ŚBK - Alfabet książek bliskich memu sercu
Dzisiaj kolejny post tematyczny Śląskich Blogerów Książkowych. Tym razem jest to zestawienie książek które są ważne w naszym życiu. Hm… muszę przyznać, że miałam niezłą zagwozdkę. Za dużo ich przeczytałam i ciężko mi było wybrać te najlepsze. Spróbowałam i przed Wami mój alfabet:
A – „Ania z Zielonego Wzgórza” Lucy Maud Montgomery = myślę, że dla wielu osób właśnie ta książka przychodzi na myśl kiedy kdoś rzuca hasło: „ulubiona książka na literę A”, a poza tym nie oszukujmy się, chyba nie ma takiej osoby, która nie lubiłaby przygód Ani
B – „Bez przebaczenia” Agnieszki Lingas – Łoniewskiej – hm… nie jestem pewna, ale jedna z pierwszych książek od których zaczęła się moja przygoda z książkami Agnieszki, rozwaliła mnie (książka) emocjonalnie a moje serce rozpadło się na milion kawałków
C – „Cień wiatru” Carlos Ruiz Zafon – jedyna książka Zafona po której żadna inna nie przypadła mi do gustu
D – „Dom nad rozlewiskiem” Małgorzata Kalicińska – chyba wiele osób zauroczyło się tą powieścią i historią w niej zawartą, szkoda, że serial się nie udał, a może i dobrze
E – „Eragon” Christopher Paolini – fenomen nastoletniego autora
F – „Firma” John Grisham – będąc w liceum zaczytywałam się prawniczymi kryminałami Grishama i byłam nimi zachwycona.
G – „Georgialiki. Książka Pakosińsko – Gruzińska” Katarzyna Pakosińska – przyznaję, że miałam małe obawy przed przeczytaniem tej książki, kolejna gwiazda napisała ksiażka… na szczęście mile się rozczarowałam, uśmiech nie schodził mi z twarzy
H – „Harry Potter” J.K. Rowling – wszystkie części, bo to przecież fenomen!!!

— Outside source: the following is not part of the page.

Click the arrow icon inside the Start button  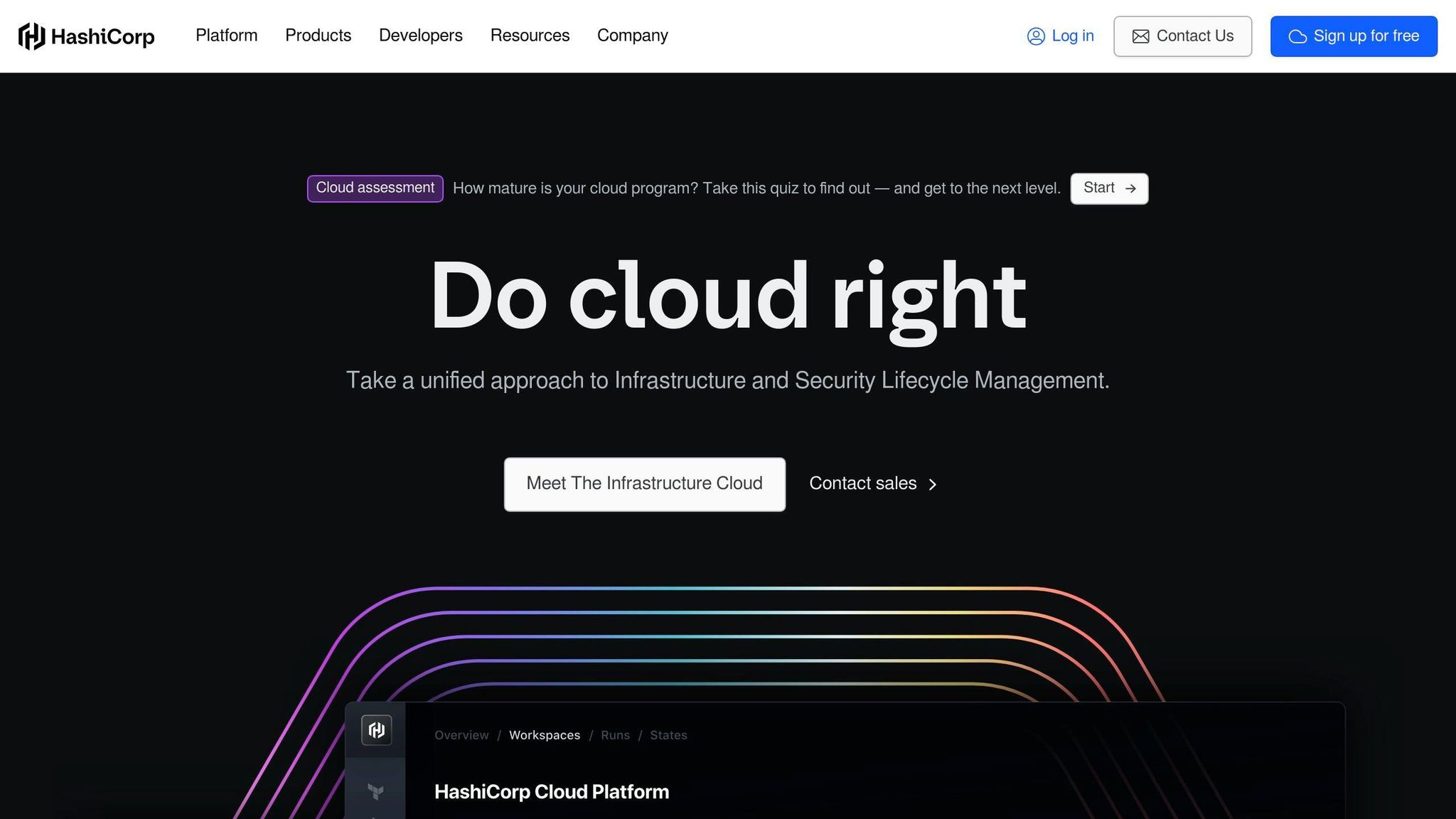tap(1130, 188)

I – „I wciąż ją kocham” Nicholas Sparks – bo mimo iż książki napisał facet, to zdecydowanie są dla kobiet, a poza tym ekranizacja z Channing Tatum mówi wszystko ;)
J – „Jak upolować faceta” Janet Evanonich – od tego zaczęła się moja miłość do książek ze Stephanie Plum i trwa do dzisiaj, jak dla mnie świetne książki, które powinni przepisywać na receptę
K – „Kolory tamtego lata” – Richard Paul Evans – piękna historia z Włochami w tle
L – „Jeremiego Przybory i Agnieszki Osieckiej Listy na wyczerpanym papierze” kiedy pewnego dnia w jakiejś kolorowej gazecie znalazłam zapowiedź tej książki i dowiedziałam się, że Osiecka i Przybora mieli romans wiedziałam, że musze mieć tę książkę, poza tym listy zebrane w tej książce są przepełnione miłością, takiej miłości życzę każdemu
M – „Mały Książę” Antoine de Saint – Exupery – bo piękna i tyle
N – „Nigdy w życiu” Katarzyna Grochola – bo przecież my polki też chciałyśmy mieć taką Bridget Jones
O – „Okno z widokiem” Magdalena Kordel – keidy zabierałam się za pierwszą powieść Magdy („48 tygodni”) to nie byłam zachwycona, dopiero powieści z Malownicze w tle sprawiły że na nowo się przekonałam do Autorki
P – „Pamiętnik” Nicholas Sparks – o pięknej i bezgranicznej miłości dla której nie istnieją podziały
R – „Romans na receptę” Monika Szwaja – czasem nie potrafię znaleźć powodu, dla którego ta książka a nie inna, właśnie tutaj tak jest ;)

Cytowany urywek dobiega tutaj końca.